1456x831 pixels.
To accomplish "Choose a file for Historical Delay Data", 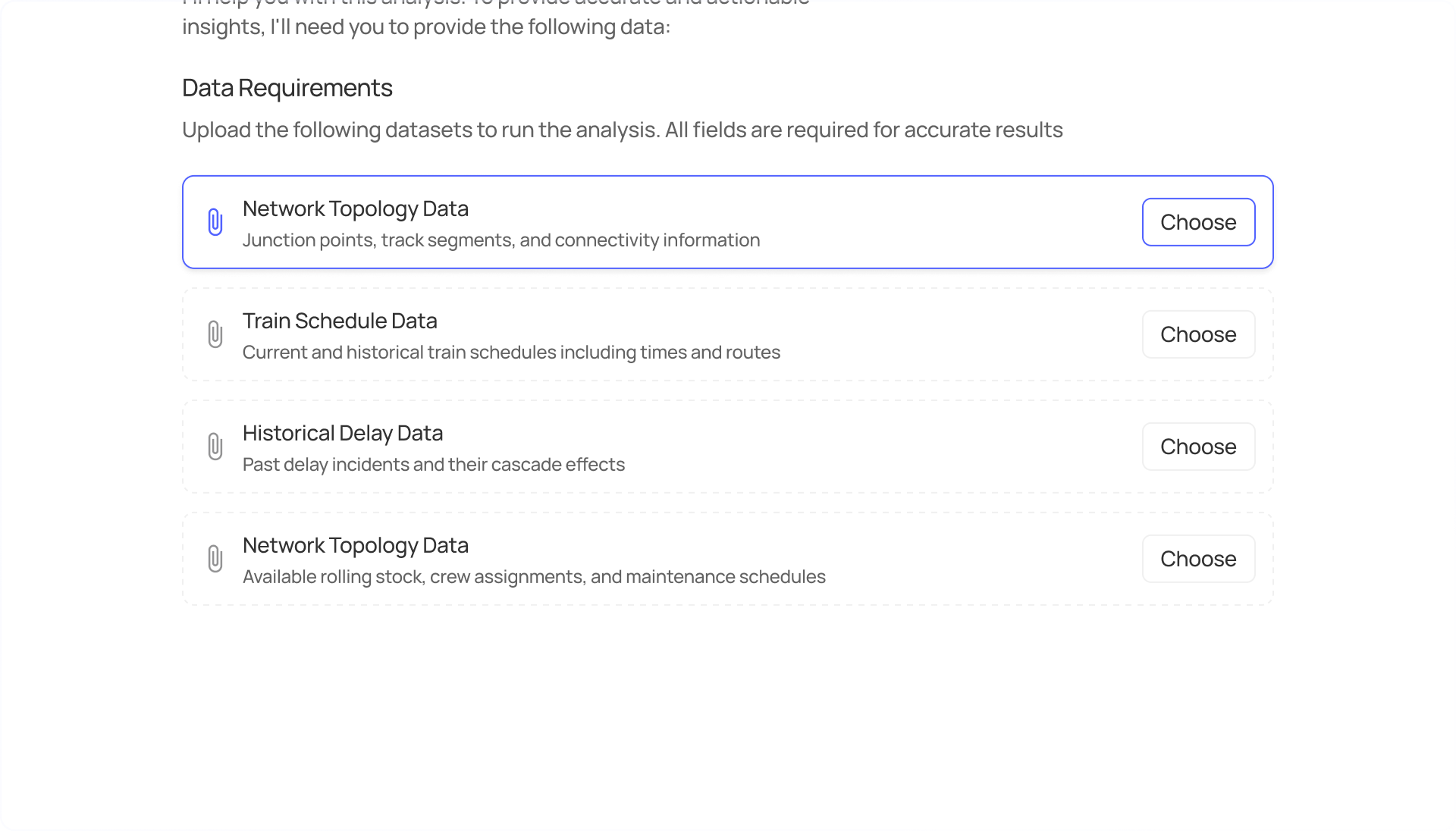I will 1198,447.
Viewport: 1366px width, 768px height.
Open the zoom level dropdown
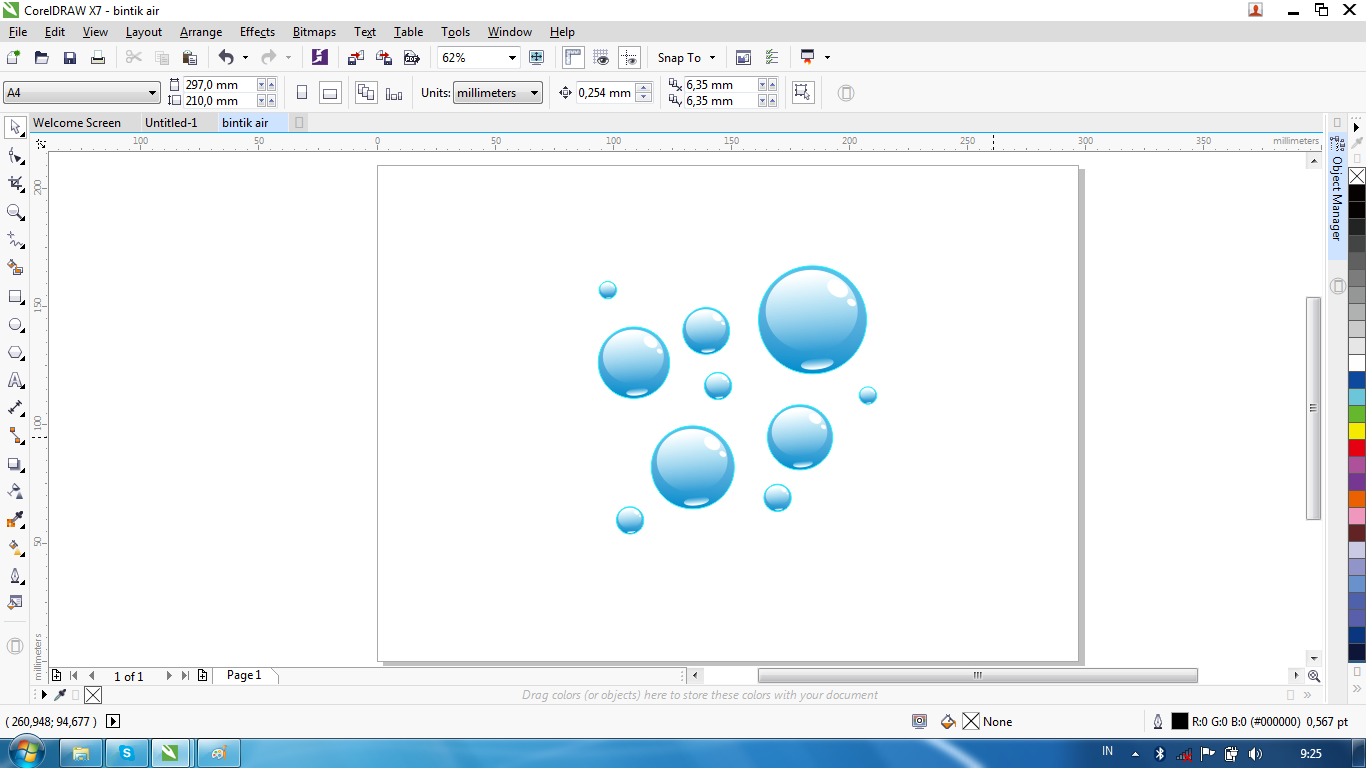512,57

----------

Work required
Format the records, starting at the line containing "Viewport: 1366px width, 768px height." and ending at the end of the records, as a two-column CSV with the headers input and output. Give one row per record, with each value in a single quoted field and line breaks turned into spaces, and leave out the pictures.

Reply to the task
input,output
"Viewport: 1366px width, 768px height. Open the zoom level dropdown","512,57"